Male germline specification in flowering plants (1105)

Benjamin Peters 1 , Shiny Varghese 1 , Olivia Kelly 1 , Shereen Asha Murugayah 1 , Stuart Zohrab 1 , David Twell 2 , Lynette Brownfield 1
  1. University of Otago, Dunedin, OTAGO, New Zealand
  2. Genetics, University of Leicester, Leicester, Leicestershire, UK

Development of complex multicellular organisms depends upon the generation of diverse cell types. Asymmetric division, where a mother cell produces daughter cells that are immediately distinct, is a fundamental mechanism for generating cellular diversity. In flowering plants, a critical asymmetric division that leads to distinct daughter cell fate occurs during pollen development. This asymmetric nature of this division is essential for the specification of the male germline.
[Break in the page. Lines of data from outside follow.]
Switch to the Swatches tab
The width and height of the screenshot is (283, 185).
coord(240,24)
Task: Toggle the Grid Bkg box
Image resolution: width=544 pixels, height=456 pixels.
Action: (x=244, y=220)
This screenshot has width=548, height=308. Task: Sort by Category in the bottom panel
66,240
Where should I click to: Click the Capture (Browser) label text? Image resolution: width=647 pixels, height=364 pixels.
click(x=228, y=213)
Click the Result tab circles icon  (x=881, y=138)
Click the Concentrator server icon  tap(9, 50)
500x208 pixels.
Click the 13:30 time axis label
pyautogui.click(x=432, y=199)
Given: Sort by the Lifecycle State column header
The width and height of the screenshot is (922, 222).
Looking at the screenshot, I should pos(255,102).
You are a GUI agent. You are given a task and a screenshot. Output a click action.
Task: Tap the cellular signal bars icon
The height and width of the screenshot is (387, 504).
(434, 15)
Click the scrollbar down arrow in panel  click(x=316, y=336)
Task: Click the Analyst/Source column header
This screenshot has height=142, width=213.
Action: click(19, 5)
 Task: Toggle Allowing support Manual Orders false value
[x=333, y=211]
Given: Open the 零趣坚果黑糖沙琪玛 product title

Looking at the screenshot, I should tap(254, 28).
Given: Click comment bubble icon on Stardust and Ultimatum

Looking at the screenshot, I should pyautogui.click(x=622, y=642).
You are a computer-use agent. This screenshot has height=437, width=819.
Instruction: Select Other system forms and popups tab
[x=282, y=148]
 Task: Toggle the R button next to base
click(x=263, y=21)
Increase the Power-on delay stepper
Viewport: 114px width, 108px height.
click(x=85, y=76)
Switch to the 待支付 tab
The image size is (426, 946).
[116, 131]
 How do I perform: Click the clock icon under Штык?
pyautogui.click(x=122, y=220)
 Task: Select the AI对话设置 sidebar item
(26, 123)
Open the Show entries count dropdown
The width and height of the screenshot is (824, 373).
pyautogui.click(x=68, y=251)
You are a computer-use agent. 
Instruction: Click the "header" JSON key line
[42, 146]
However, little is known about the nature of male germline fate determinants, and how they are unequally distributed into the daughter cells.

 

While the identity of the germline fate determinants are unknown, they likely lead to the expression of the transcription factor DUO POLLEN1 (DUO1) in the smaller daughter cell soon after the asymmetric division. DUO1 then promotes expression of a diverse array of male germline genes required for sperm cell formation and fertilization. The male germline-specific expression of DUO1 appears to be controlled largely at the transcriptional level. By identifying factors that activate DUO1 expression, we aim to identify the unequally segregated male germline fate determinants.

 

We have identified a conserved 85 bp region of the DUO1 promoter, called Regulatory Region of DUO1 (ROD1), that replicates the DUO1 expression pattern in pollen. ROD1 contains three cis-regulatory elements that play different roles; one is essential for transcription, one enhances transcription and the other represses transcription. Work is now focused on identifying the transcription factors that bind to these cis-regulatory elements and several candidate transcription factors have been identified.